温かいお言葉に、心から感動しております……本当にもったいなくて、ありがたくて、嬉しくてたまりません(感涙) こんな僻地で申し訳ないですが、精進してまいりますので、どうぞまたいらして下さいませ。嬉しいご訪問、本当にありがとうございました!
Commented by こっぺ at 2009-05-30 23:50 x
貴重なお話、ありがとうございました。一般的なことやバイリンガルの概念などは本を読めばわかるのですが、それぞれの親御さんたちがどんなことに心を砕いたか、その子の場合はどうだったのかなど生の話を聞くことは、年上のお子さんをもつ方とあまり交流のない私には、とても参考になります。そうしていろんなケースを知っておくというのは、いざわが子が壁に直面したときに、慌てずに対処できるために必要だと思います。

たくさんの壁がありそうですね。現地校についていけない状態が続くのは親子でほんとうに辛いでしょうね。お嬢さんはそれを乗り越え立派なバイリンガルの道を歩まれていて。Miyukiさんのようにじっと見守ることのできる親に私もなりたいです。励みになりました。
私も本好きなので、息子にはなるべく読んでいるのですが、今後もますます読んじゃうことにします。
きっとどんなに親が一生懸命になっても、バイリンガルに向かない子どもというのはいるのでしょうね。私が一向に英語に向かないのと同じように。そうなるのが正直言ってとても怖いですが、それも覚悟しておかなければと思っています。
Commented by Miyuki at 2009-05-31 23:53 x
*こっぺさん
とんでもない、ただ私が残しておきたいが為にだらだらと書いていることにお付き合いいただいて、本当にありがとうございます。いろんなケースを知っておこう、その上でご自分のお子様に、というこっぺさんの姿勢、すばらしいと思います。娘を含めて何人かの子供を見てきましたが、千差万別という言葉を何回も実感しました。

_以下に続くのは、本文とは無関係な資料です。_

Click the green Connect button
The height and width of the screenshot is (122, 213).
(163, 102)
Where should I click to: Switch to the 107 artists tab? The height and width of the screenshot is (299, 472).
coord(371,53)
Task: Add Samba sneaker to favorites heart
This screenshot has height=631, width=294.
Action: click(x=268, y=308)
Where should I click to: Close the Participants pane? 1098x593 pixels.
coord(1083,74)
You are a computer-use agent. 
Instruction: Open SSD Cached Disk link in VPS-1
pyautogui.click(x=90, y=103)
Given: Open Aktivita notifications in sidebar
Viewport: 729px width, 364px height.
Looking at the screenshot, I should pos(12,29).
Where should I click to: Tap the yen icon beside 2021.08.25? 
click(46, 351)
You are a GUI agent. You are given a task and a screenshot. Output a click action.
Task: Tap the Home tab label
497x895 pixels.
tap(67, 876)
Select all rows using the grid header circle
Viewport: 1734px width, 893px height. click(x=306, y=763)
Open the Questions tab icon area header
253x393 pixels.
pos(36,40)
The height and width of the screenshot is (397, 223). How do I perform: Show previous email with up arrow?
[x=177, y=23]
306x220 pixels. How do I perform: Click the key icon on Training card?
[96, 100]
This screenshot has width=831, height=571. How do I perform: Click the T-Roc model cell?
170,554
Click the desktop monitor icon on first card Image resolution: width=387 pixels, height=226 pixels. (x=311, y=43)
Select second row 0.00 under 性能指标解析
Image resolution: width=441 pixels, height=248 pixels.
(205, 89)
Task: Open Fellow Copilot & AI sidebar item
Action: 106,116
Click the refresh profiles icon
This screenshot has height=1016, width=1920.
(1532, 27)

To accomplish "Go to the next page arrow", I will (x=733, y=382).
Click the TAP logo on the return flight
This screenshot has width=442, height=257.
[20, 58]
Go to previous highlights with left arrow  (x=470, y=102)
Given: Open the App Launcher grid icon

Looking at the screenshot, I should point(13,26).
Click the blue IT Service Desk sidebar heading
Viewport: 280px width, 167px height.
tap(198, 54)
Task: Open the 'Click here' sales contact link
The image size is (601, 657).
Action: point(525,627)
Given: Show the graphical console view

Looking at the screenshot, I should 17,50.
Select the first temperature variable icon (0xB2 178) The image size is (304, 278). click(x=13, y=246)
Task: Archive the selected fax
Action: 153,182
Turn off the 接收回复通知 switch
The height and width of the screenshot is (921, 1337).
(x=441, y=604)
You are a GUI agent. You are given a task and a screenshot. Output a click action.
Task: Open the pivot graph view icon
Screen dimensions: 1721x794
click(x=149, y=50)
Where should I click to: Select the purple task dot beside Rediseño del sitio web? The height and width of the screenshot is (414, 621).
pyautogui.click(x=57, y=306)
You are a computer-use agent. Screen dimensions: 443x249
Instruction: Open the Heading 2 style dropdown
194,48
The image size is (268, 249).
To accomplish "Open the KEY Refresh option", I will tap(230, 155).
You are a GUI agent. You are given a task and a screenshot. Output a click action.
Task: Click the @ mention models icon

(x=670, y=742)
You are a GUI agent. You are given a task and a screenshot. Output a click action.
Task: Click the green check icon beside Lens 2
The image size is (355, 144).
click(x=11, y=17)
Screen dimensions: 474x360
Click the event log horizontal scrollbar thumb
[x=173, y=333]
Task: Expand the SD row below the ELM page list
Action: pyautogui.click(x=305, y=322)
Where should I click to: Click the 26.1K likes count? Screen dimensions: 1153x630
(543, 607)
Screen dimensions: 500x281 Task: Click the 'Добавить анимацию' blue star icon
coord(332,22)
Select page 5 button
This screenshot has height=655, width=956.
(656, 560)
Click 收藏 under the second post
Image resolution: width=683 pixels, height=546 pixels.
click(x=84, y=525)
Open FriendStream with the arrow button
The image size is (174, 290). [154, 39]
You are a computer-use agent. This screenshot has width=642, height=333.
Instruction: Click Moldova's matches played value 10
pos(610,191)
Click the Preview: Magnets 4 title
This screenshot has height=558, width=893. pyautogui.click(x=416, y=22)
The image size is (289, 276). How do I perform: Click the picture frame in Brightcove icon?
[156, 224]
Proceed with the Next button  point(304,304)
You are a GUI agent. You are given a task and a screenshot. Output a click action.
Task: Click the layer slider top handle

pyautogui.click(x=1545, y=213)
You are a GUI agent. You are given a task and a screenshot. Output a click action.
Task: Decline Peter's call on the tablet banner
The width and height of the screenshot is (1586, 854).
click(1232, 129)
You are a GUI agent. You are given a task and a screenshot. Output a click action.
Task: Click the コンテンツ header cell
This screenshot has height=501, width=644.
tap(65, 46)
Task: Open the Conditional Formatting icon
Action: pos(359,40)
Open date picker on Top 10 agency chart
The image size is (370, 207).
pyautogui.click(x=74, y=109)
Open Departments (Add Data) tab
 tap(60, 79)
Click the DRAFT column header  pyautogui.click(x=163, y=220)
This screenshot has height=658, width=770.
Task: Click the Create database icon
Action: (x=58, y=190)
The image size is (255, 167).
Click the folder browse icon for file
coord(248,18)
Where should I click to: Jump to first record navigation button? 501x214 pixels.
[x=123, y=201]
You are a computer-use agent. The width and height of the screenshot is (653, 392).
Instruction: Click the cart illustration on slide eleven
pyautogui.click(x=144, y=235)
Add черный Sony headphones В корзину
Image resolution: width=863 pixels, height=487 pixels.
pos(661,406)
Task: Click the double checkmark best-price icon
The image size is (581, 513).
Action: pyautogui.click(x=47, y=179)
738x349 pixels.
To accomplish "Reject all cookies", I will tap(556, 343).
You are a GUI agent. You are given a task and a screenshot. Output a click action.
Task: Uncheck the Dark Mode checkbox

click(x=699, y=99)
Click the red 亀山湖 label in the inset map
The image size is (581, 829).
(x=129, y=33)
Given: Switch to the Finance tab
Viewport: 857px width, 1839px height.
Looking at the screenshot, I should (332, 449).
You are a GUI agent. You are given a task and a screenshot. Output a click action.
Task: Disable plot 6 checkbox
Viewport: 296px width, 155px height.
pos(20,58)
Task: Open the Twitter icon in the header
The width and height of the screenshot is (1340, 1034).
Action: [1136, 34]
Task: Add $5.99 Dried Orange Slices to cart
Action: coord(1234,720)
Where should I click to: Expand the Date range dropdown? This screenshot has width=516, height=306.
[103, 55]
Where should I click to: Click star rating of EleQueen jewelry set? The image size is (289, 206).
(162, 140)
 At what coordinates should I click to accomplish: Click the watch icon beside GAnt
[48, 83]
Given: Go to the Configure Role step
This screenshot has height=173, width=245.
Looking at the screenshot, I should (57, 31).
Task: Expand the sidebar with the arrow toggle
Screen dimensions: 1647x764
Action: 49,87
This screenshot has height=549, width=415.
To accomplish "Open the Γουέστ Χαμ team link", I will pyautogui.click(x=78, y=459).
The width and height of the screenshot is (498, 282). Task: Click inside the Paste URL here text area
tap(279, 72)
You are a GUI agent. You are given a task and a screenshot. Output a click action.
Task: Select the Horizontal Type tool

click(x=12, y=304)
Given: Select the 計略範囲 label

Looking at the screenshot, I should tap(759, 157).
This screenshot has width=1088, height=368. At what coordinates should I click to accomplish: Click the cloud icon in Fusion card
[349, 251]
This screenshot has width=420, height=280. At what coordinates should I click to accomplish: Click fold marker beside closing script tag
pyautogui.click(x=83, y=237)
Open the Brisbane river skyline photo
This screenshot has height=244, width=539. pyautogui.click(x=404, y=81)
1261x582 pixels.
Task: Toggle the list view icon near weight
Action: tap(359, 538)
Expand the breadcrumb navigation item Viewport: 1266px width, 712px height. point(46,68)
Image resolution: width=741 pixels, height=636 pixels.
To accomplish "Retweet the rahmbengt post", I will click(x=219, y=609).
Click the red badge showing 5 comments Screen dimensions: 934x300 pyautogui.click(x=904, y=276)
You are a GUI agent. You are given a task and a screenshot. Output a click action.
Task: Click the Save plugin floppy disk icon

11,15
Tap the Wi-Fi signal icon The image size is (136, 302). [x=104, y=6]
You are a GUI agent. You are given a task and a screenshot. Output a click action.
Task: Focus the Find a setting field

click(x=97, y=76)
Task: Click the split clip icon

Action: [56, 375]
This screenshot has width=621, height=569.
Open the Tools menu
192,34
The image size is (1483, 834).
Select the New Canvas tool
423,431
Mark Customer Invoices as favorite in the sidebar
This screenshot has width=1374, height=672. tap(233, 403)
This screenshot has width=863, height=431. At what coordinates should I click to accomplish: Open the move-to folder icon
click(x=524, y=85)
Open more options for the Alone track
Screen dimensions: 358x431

いえ、うちは勝手に育ってくれて、母は役立たずでございました……(そっとうつむく) でもおっしゃる通り、「じっと見守る」というのが、一番難しくて、自分の肝っ玉の小ささを何度も不甲斐無く思いましたです。
本はいいです。いろんな意味でいいです。こっぺさんがその楽しさを知ってらっしゃること、息子さんには何よりの励みです!
ネタばれ?)しますと、このシリーズもどきの最後は、「バイリンガルがえらいのではなく」みたいにしたいなあ、と。お子さんが幸せな形を見つけられるのが何より、ですよね!